Светлый фон

– Немцы? – изумился Зотов. – Откуда?

– Я знаю? – пожал плечами Карпин. – Просочились. Что делать будем?

– Может, в отряд за подмогой? – спросил Шестаков. – Я мигом. Мне медалю посмертную даром не надо, пущай Марков сам постарается.

– Маркова я предупредил в этот квадрат не соваться, – признался Зотов. – Придется выкручиваться самим.

– Господи. – Шестаков страдальчески закатил глаза. – Царица Небесная, ну за какие грехи?

– Решетова хочешь брать? – понятливо спросил лейтенант.

– Угу. – Зотов указал глазами на храм.

Умничка Карпин, не задавая лишних вопросов, ужом ввинтился в заросли терновника. Живы будем – надо лейтенанту памятник в бронзе отлить. Шестаков обиженно сопел за спиной. Росистая трава тихонечко шелестела, среди кустов торчали остатки старых фундаментов, изглоданных ветрами, дождями и временем. Туман рассеивался и полз по урочищу грязными лохмами, небо на востоке пронзила золотистая полоса, храм словно парил в предрассветной дымке, не касаясь земли.
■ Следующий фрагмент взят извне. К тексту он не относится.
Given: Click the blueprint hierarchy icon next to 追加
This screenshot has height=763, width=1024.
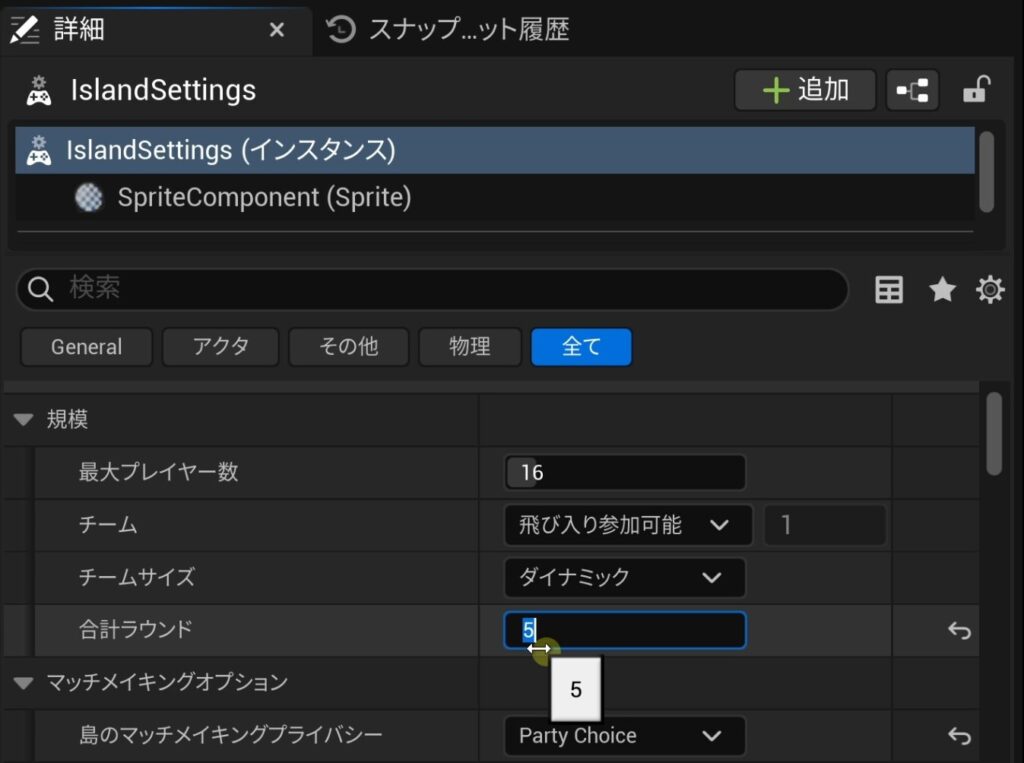Looking at the screenshot, I should tap(911, 91).
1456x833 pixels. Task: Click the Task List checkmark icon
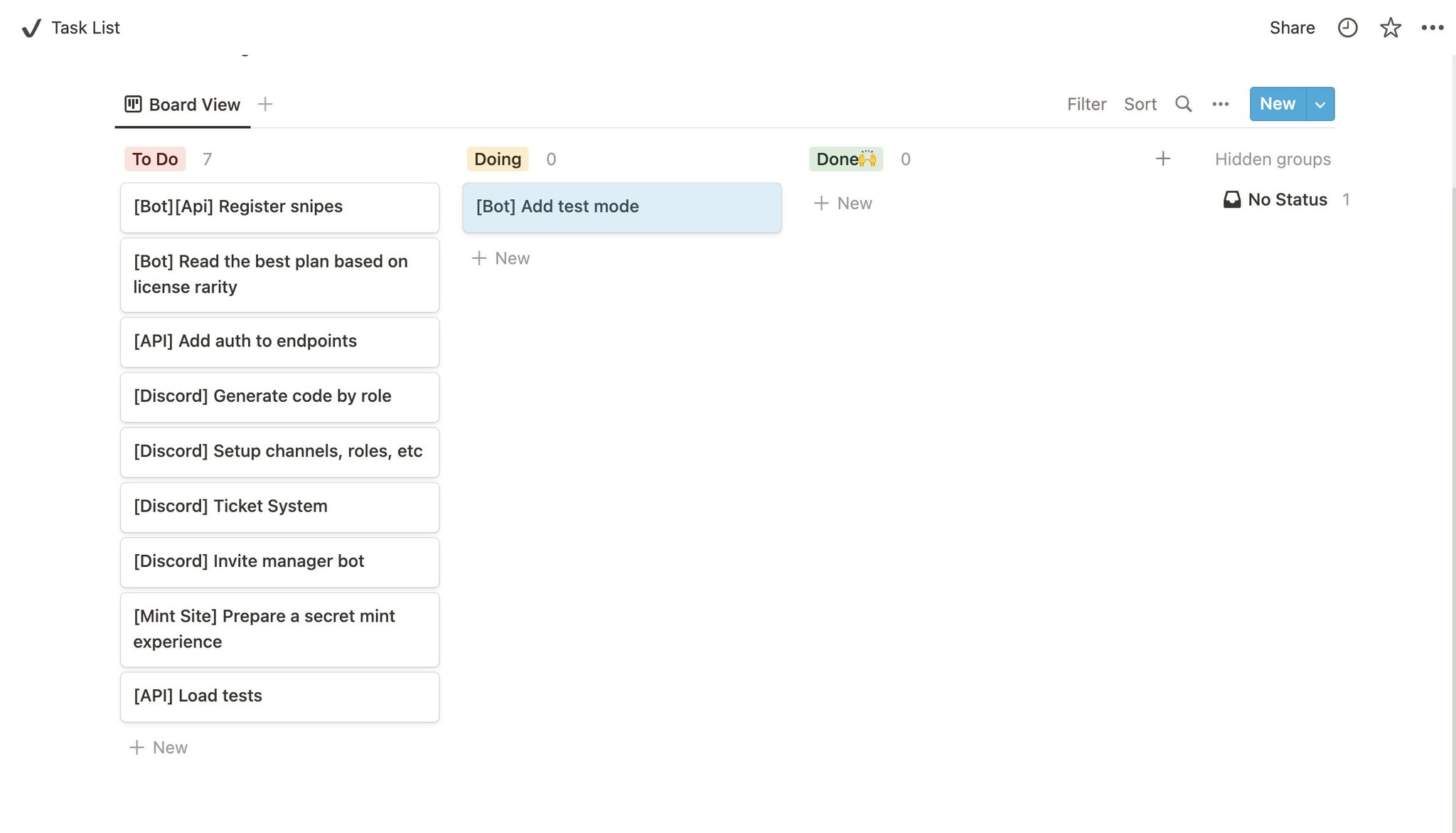tap(31, 28)
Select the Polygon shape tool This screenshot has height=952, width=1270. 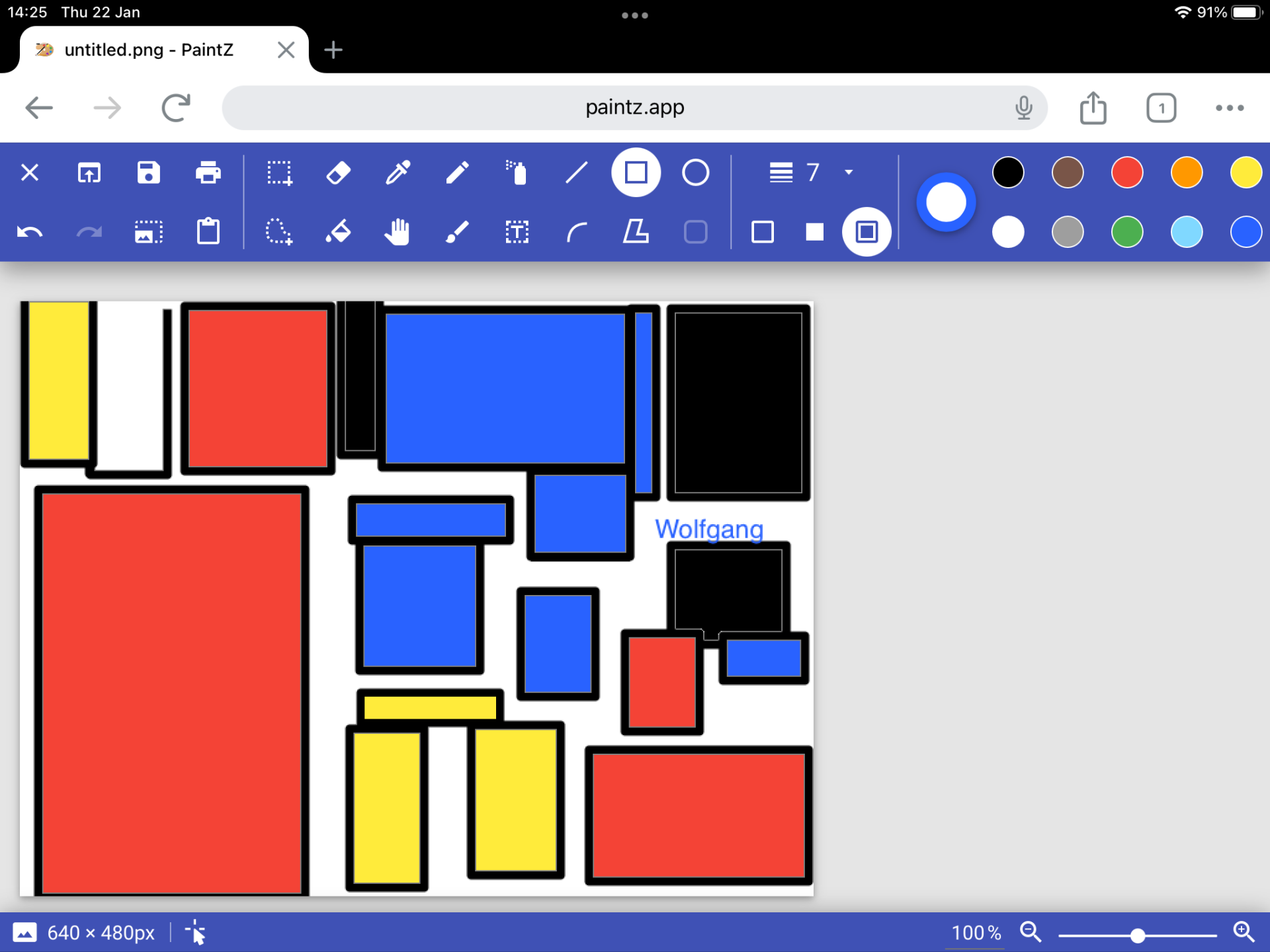pyautogui.click(x=636, y=232)
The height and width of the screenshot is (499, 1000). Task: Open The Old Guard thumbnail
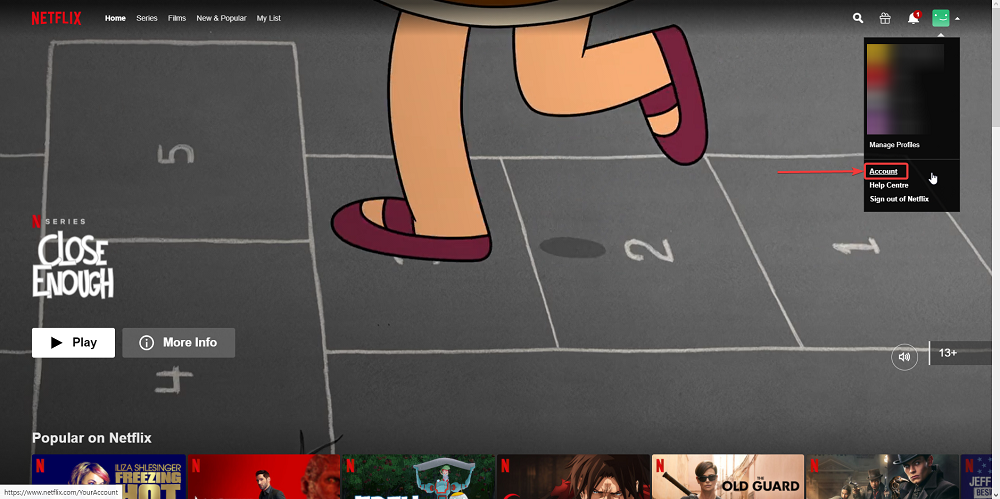727,477
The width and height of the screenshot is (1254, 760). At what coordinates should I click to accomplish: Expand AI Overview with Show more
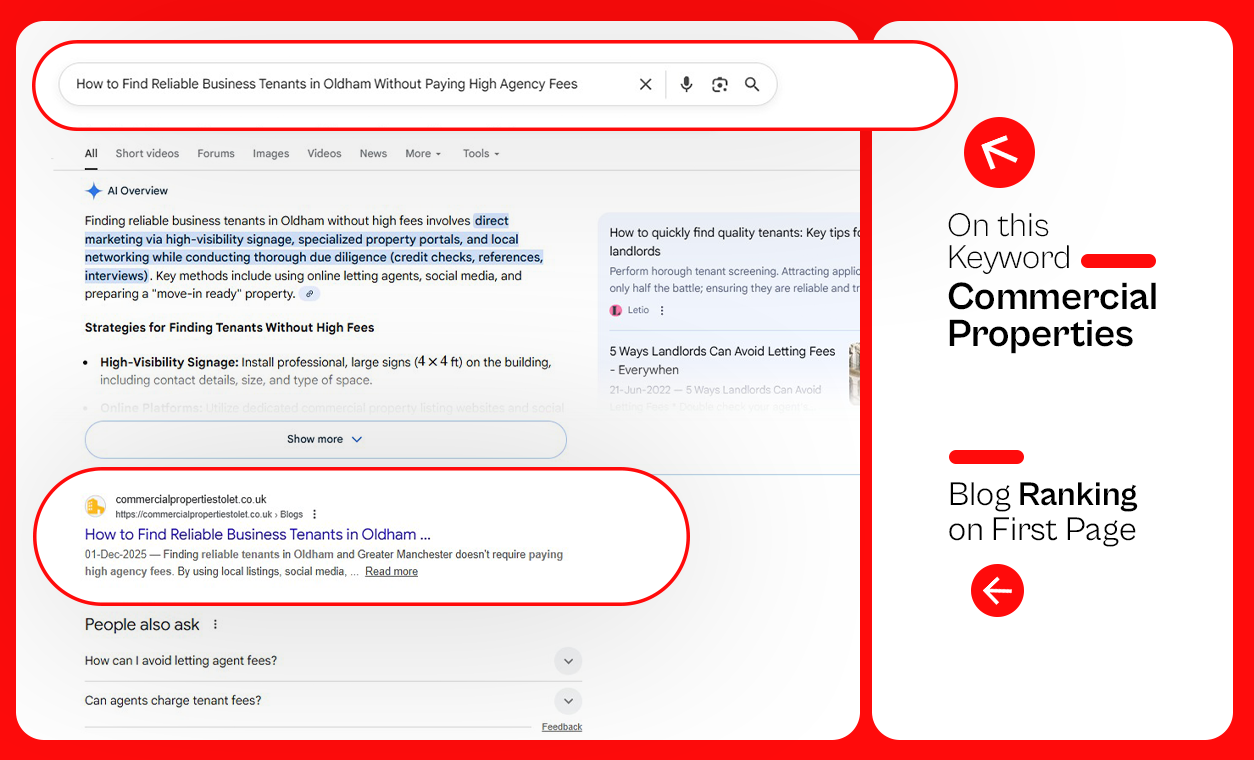pos(325,439)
Появление немцев добавило головной боли. Одно дело – втихаря отстрелять группу не ожидающих ловушки предателей, и совсем другое – схлестнуться с отрядом немецких диверсантов, натасканных драться в лесу.

– Осторожно, яма, – предупредил Карпин, обходя почти неразличимый, заросший травой и кустами провал, наполовину забитый сгнившими досками. Под каблуками затрещали осколки синего изразца. Зотов, уже заимевший немалый опыт падения в местные погреба, снова едва не сверзился в черную глубину, наступив на песчаный, предательски уползающий край. Метров через десять раскрыла пасть еще одна яма. Карпин, проходя мимо, резко остановился.
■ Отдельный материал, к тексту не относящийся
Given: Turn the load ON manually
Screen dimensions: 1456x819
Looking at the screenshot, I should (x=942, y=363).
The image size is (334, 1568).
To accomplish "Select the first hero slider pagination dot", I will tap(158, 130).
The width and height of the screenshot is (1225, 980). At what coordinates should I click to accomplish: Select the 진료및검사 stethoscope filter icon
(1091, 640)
– Ты чего? – прошипел Зотов, ткнулся в лейтенанта плечом и глухо, угрожающе заворчал. Кровь ударила в голову, сдавила виски. Зотова повело. На дне ямы вповалку лежали окровавленные тела, наспех прикрытые ветками и сушняком. Торчали неестественно вывернутые руки и ноги, жутко белели мертвые лица. Покойники были совсем свежие, без следов разложения и гнилого душка. В глаза бросились знакомые желтые ботинки с толстой, усеянной гвоздями подошвой. Колька!

Зотов, тяжело, с надрывом дыша, инстинктивно схватил Мишу за локоть и сжал. Карпин скривился от боли, но руки не убрал.
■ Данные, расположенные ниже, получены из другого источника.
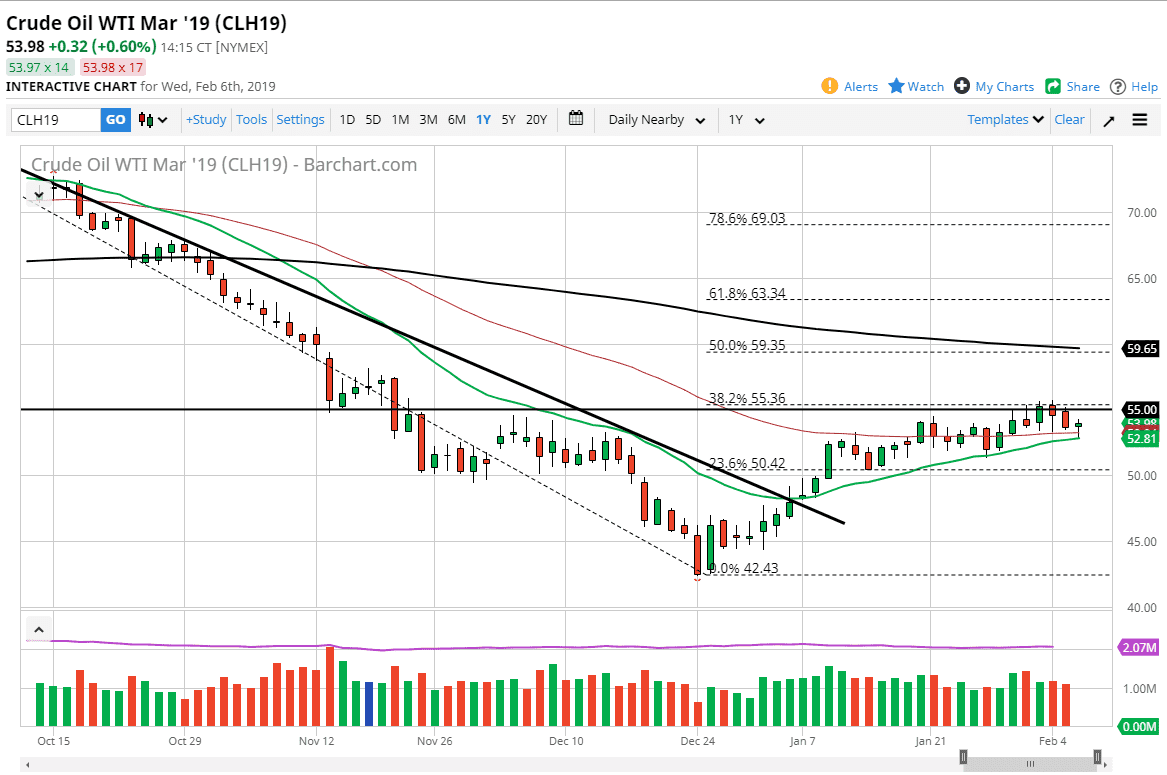Click the chart zoom scrollbar handle
This screenshot has width=1167, height=775.
[1030, 761]
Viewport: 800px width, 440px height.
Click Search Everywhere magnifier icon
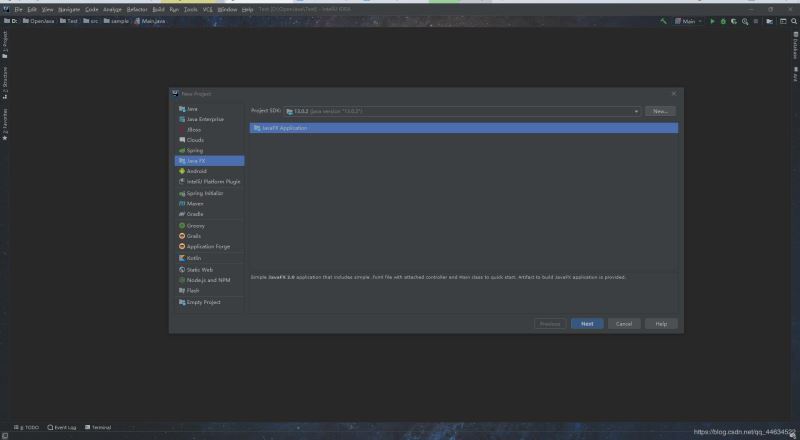coord(793,21)
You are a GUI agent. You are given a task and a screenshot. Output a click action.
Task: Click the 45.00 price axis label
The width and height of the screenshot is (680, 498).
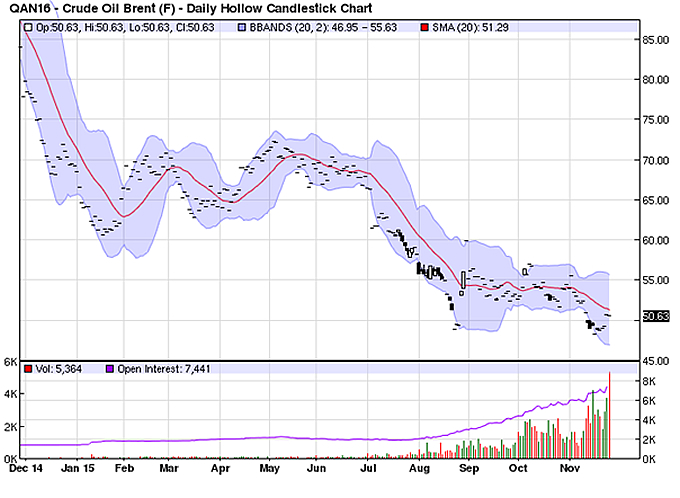coord(656,360)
– Побили ребят. – Шестаков стащил картуз с головы. – И кутенка нашего не сжалели. Любил я его, только показать не умел.

Зотова перехлестнула лютая, требующая немедленного выхода ненависть. Последняя надежда на счастливый исход осталась в этой залитой кровью, просмердевшей смертью и страданием яме. Решетов не оставил шансов, взял с собой партизан, заранее выписав им приговор. Смотрел им в глаза, похлопывал по спине, протягивал хлеба кусок, и они ему верили, командиру и своему в доску парню. Они не знали, что ведут их на бойню и на верную смерть, не от рук врага, а от рук бывших товарищей и друзей. Есть ли что-то на этом свете страшнее предательства? Разве только месть за него.